Unsure of how to respond, I replied with a vague, “Oh.”
He put his small hand on my cheek as if to comfort me. “Not human meat, Mom. Animal meat. And, it’s just a baby T-Rex.” And then he rushed off to sacrifice more of his animals to his T-Rex.
***
There has been a shift in pretend play lately. A bit more violence and a bit more reality now creep into the games he plays. It leaves me feeling somewhat sad. My son is leaving the simple pretend games of animal parades and wooden trains, and immersing himself into the world of sword fights and dinosaur battles. As he gets older and starts to realize more about the world around him, things like death, the food chain, and natural disasters are reflected in his play.
My boy has limited patience for make-believe. Instead, he leans toward non-fiction when he selects books at the library. As I read his weekly selection of books from the library, he is like a sponge soaking in all he can. Later, this is reflected in his play.
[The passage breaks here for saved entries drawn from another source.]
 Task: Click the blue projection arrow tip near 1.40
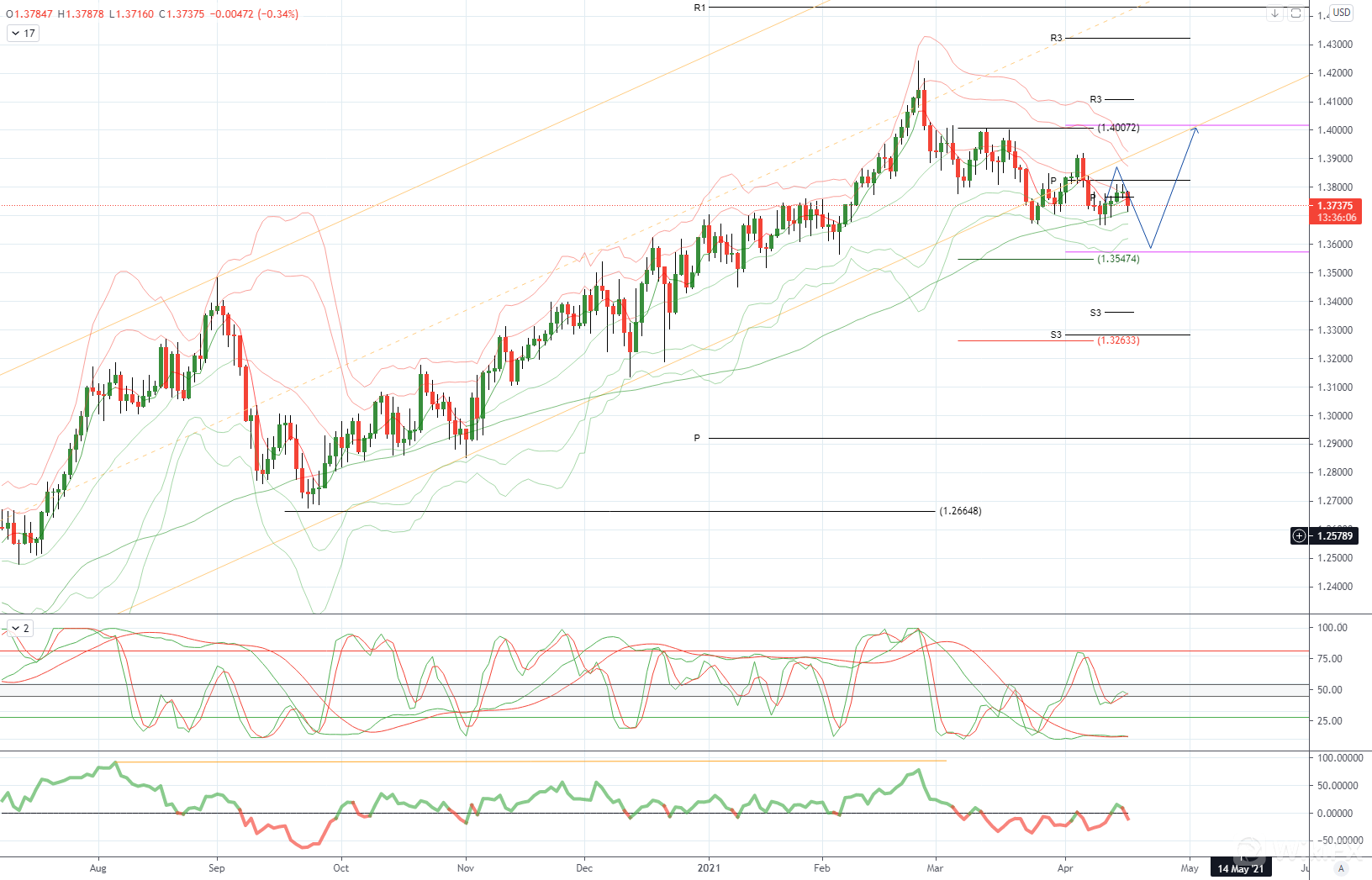coord(1195,128)
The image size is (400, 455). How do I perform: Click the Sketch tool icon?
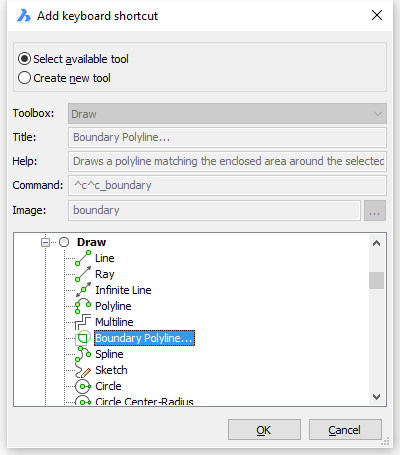pos(83,370)
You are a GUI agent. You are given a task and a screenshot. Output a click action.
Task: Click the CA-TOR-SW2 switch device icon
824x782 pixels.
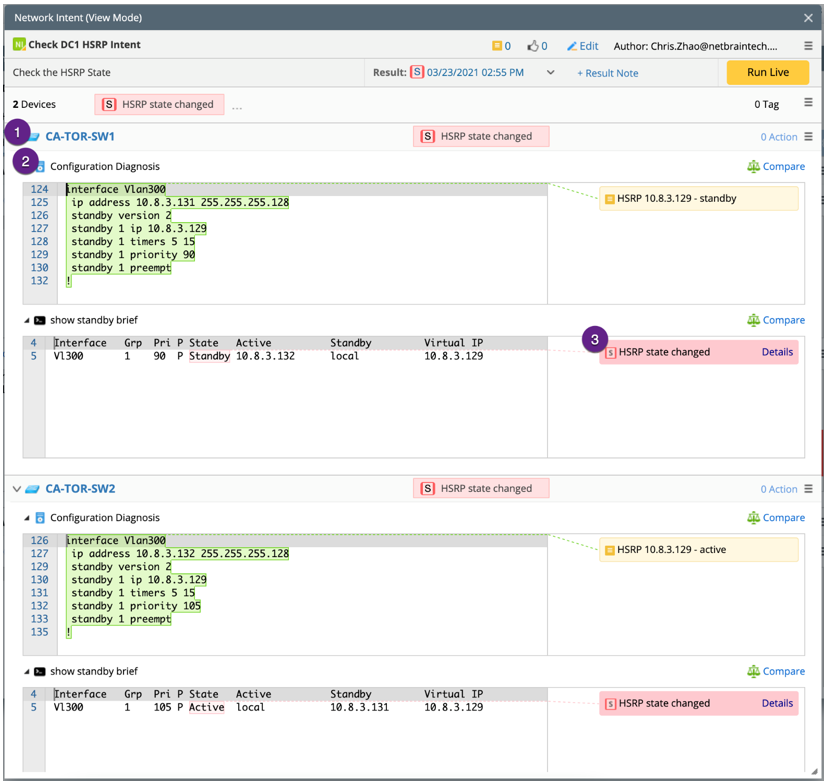click(33, 489)
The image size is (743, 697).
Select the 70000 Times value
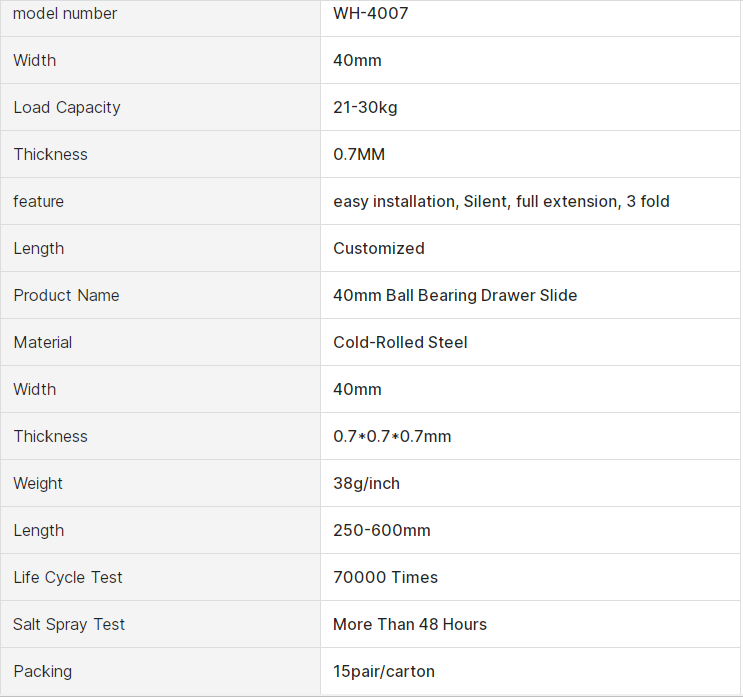coord(385,577)
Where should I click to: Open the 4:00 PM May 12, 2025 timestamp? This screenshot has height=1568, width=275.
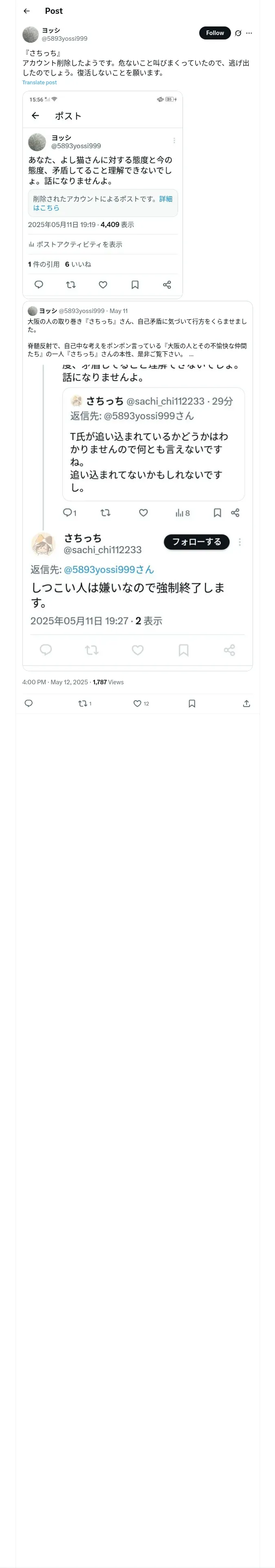[55, 682]
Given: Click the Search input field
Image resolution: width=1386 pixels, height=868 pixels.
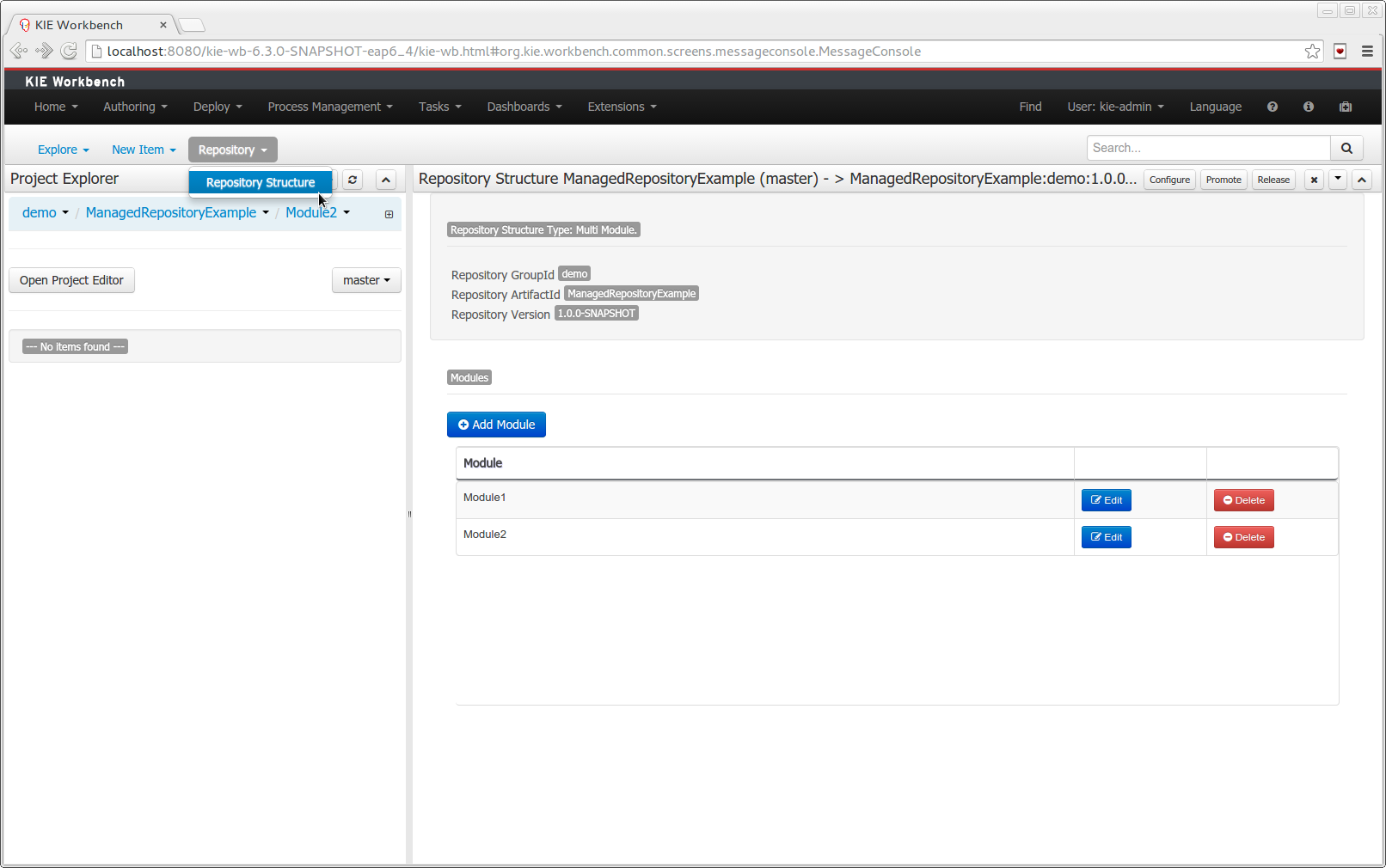Looking at the screenshot, I should pos(1207,148).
As his four-year-old sister sings and dances her way through Cinderella’s ball, his pretend games involve brutal dinosaur attacks, volcanic eruptions, and wild animal noises.
He is fascinated with the concepts of “bad guys” and wants to know why people do bad things. He has also started to ask questions about death and why people die. I want to ignore his questions, re-direct him, do anything but explain to him that there is bad in the world and that death is inevitable. I don’t want to answer questions that I have a hard time answering myself. Instead, I want to hold him tight and shield his eyes from reality. I want him to grasp that tenuous string connecting him to his childhood naiveté and hold on for dear life.
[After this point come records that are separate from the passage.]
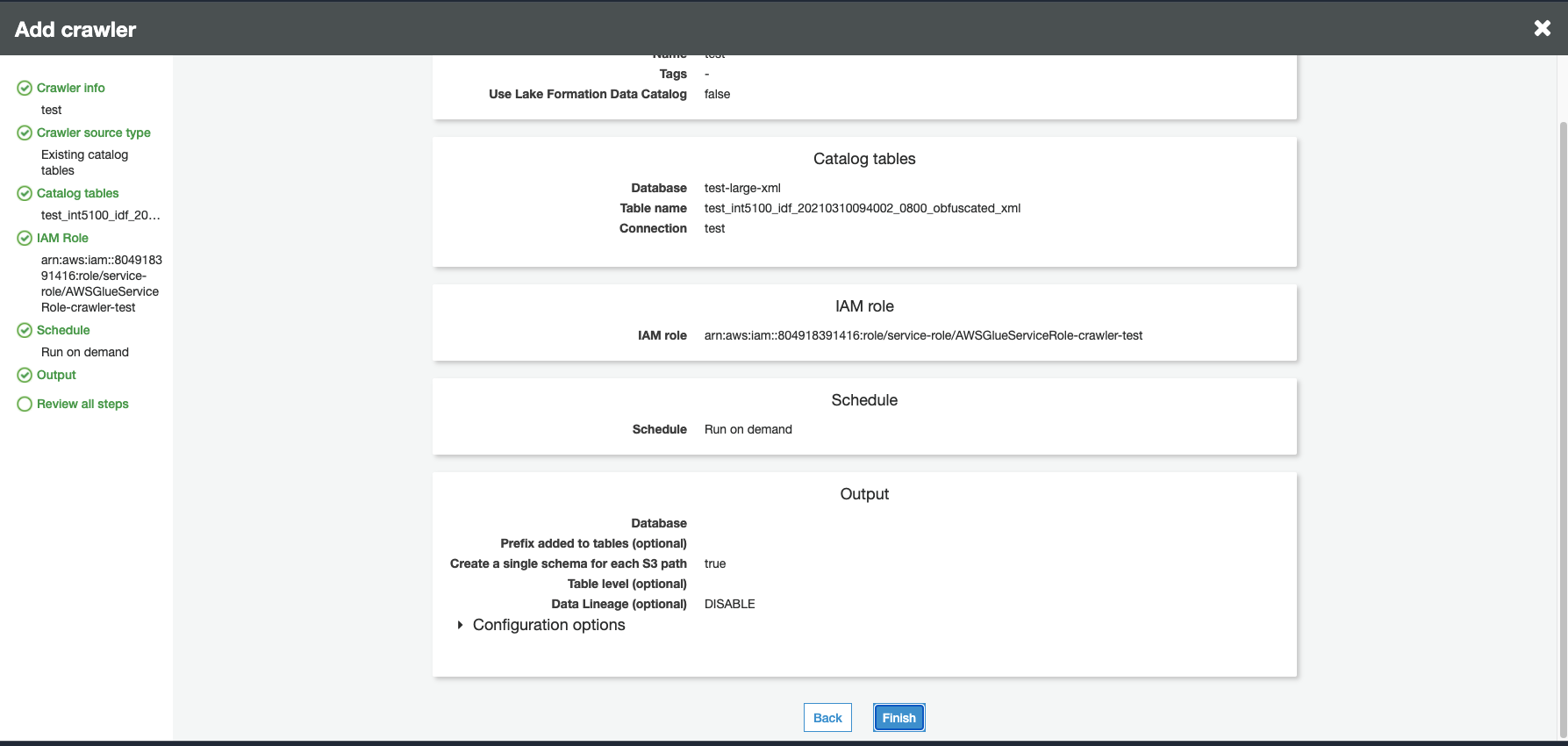1568x746 pixels.
Task: Open the Schedule step in sidebar
Action: pos(63,331)
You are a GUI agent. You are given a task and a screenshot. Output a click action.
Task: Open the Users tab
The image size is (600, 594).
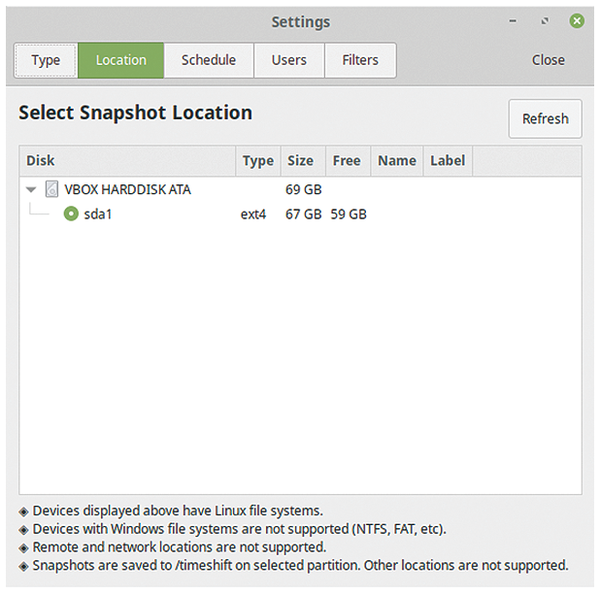[289, 60]
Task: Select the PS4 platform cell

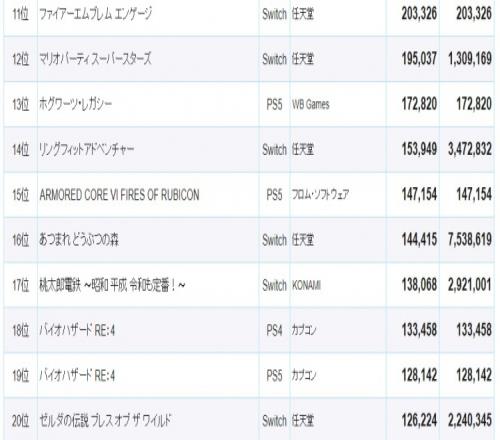Action: 274,330
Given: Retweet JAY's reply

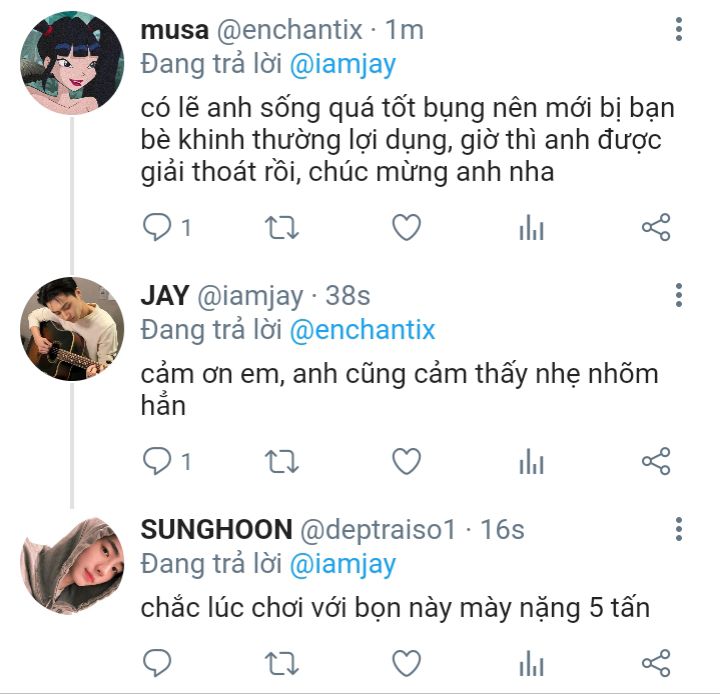Looking at the screenshot, I should tap(282, 461).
However, knowledge is inevitable, and as much as I try to shelter him from hearing bad news or watching violence or sadness on television, he craves knowledge of both good and bad. I know I cannot protect him from it forever.
That’s why after weeks of indecision, I finally give in to my husband’s suggestion that we redecorate my son’s room. I know I cannot deny that my boy is growing up. The nursery he slept in as an infant is too babyish for the almost six-year-old boy with skinned knees, long limbs, and a growing collection of dinosaurs.
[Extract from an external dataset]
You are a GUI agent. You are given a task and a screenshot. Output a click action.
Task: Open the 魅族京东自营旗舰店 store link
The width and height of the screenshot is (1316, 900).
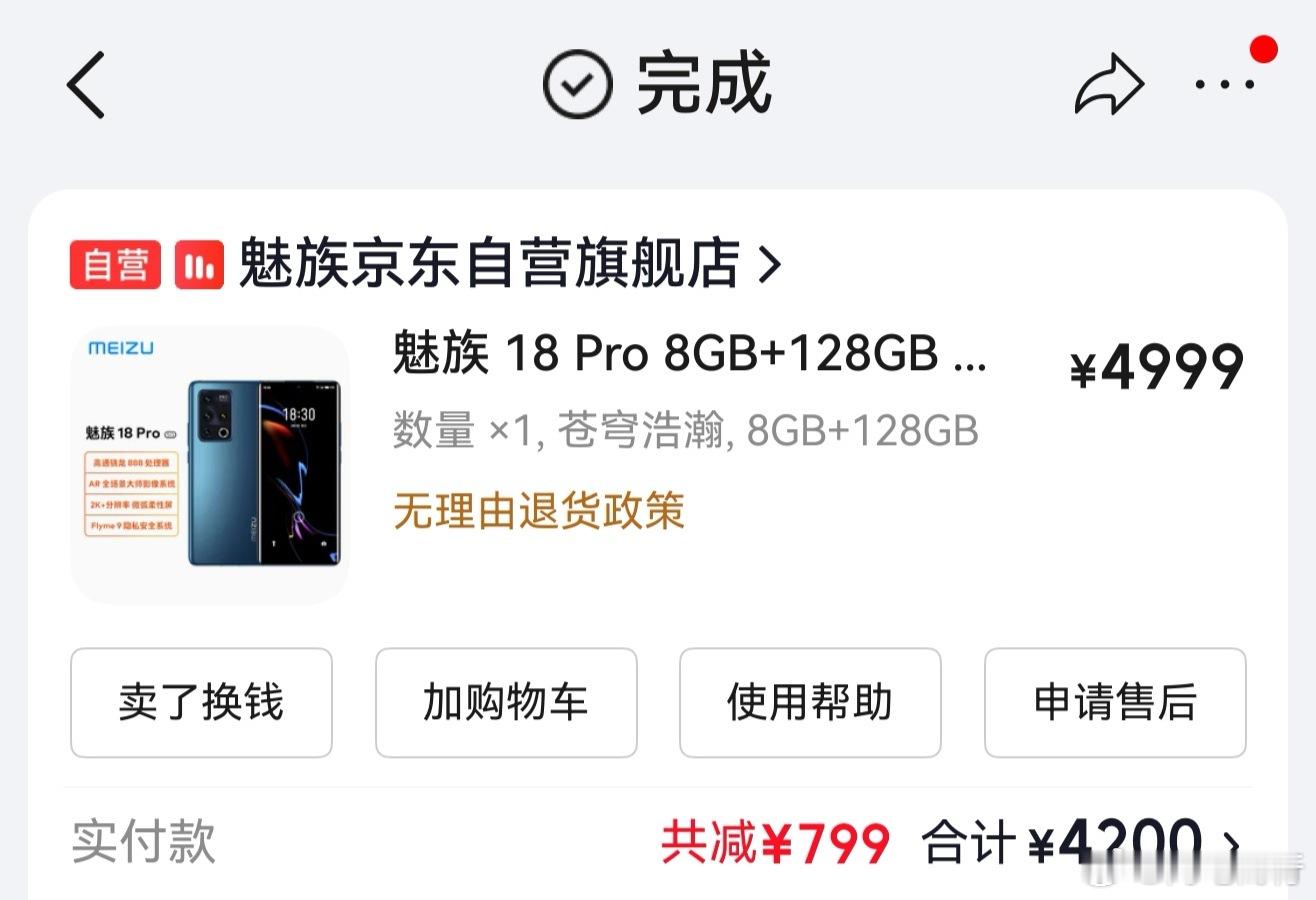click(489, 264)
I slowly run a hand over the pale blue walls. While six months pregnant with my son, I had painted an underwater mural on these walls. Though tired and achy after long days of teaching, I would come home and begin painting friendly sea creatures as I felt my son’s kicks from within my growing belly.
I remember how important it was for me to have everything perfect and in order before my new baby arrived. Little did I know how disorderly and imperfect parenting really is. I also never anticipated how quickly the time seems to go. One day your child is staring up at your face making cooing noises, and the next day he is asking how the food chain works.
With a swipe of orange paint, I cover the purple octopus, the googly-eyed crab, and the friendly fish. In their places, we stick on realistic looking dinosaurs decals. My son goes through their names: “Pentaceratops. Brachiosaurus. Stegosaurus.” He turns to me occasionally and spouts out a fact, “You know, Mom, Stegosaurus could swing his tail and hit enemy dinosaurs.”
“Whoa! That’s tough!” I exclaim as I climb on his bed to stick an ankylosaur to the wall.
He makes sure to add, “But, he didn’t eat other dinosaurs. He was a plant-eater.”
“Well, that’s good,” I reply distractedly. From my vantage point on top of the bed, my brown-haired boy looks much smaller than he actually is. Too small to be growing out of his jeans I just bought him in the fall. Too small to have just registered for kindergarten. As I try to hang up more decals, he stops me. He does not want the meat-eaters on his wall.
Later than night, his first in his newly decorated dinosaur room, he runs into my bedroom crying. He is scared of “creepy things,” so I let him curl against me until he falls back asleep.
This boy who has a question for everything, who wants to know how dinosaurs become bones and how quickly tsunamis can destroy a town, is not quite ready for the answers he receives. He sits on the brink of learning a very painful fact about life: sometimes we really don’t like the answers to the questions we ask.
I hold my precious, dinosaur-loving boy. I smell his hair that I still wash with baby shampoo, and feel the strong beat of his heart against my arm. I know I will not experience these late-night snuggles much longer. Soon, he will be able to comfort himself, and dinosaurs won’t seem as scary in the middle of the night. For now, I will just hold on a little tighter, knowing my boy of endless questions will sleep well tonight.